The first clinical study of Rimeporide in boys with Duchenne Muscular Dystrophy (DMD), the RIM4DMD study, has been completed. The study examined the safety, tolerability and pharmacokinetic of Rimeporide, in patients aged 6 to 11 years affected by DMD. Effects on serum and imaging biomarkers were also explored. This RIM4DMD study started in March 2016 in 4 clinical centres in Europe: San Raffaele Hospital (Milano, Italy), Armand Trousseau Hospital/ I-motion (Paris, France), Great Ormond Street Hospital (London, UK) and Santa Creu i Sant Pau Hospital (Barcelona, Spain). The enrolment of 20 patients was completed in December 2017.
The patients received Rimeporide orally for 4 weeks. 4 dose levels were tested, in 4 ascending cohorts with 5 patients taking the drug at each dose level. The decision to progress to the next higher dose was made after review of safety and tolerability data for the preceding dose by an independent Safety Monitoring Committee (SMC).
Good tolerability was demonstrated in all dose cohorts, confirming the results obtained previously in adult subjects.
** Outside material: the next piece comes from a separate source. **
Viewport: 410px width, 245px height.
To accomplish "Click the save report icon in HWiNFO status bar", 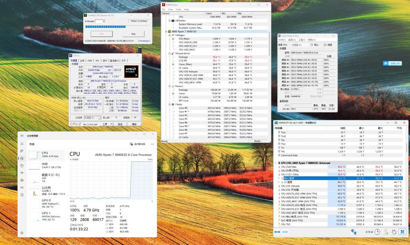I will pos(386,232).
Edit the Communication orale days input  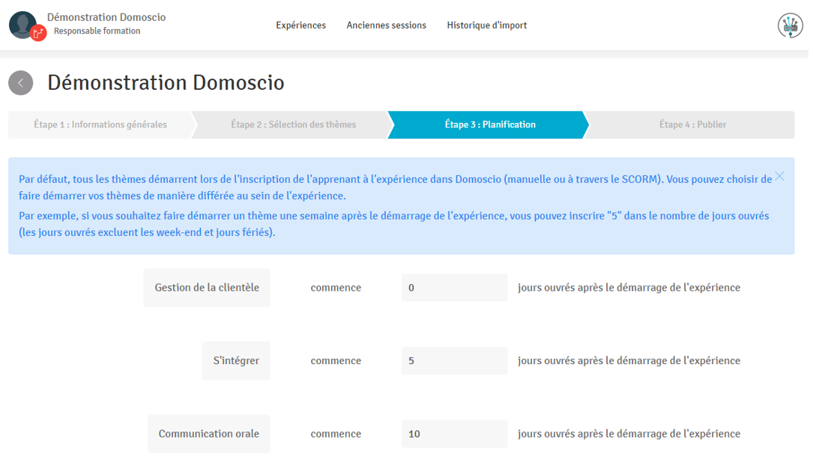click(454, 434)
Detailed analysis of the study results is ongoing.
EspeRare is engaging discussions with key opinion leaders in neuromuscular diseases and cardiomyopathy in order to design a phase II /III study which should start at the end of 2018/early 2019, depending on funding.
EspeRare would like to thank the patients and their family for their participation, all the clinicians and clinical sites’ staff for all the work done, as well as the patients organisations for their scientific and financial support, e.g. AFM-Téléthon, Altrodomani Onlus association in Italy, Duchenne Parent Project Italy and Duchenne Parent Project Spain.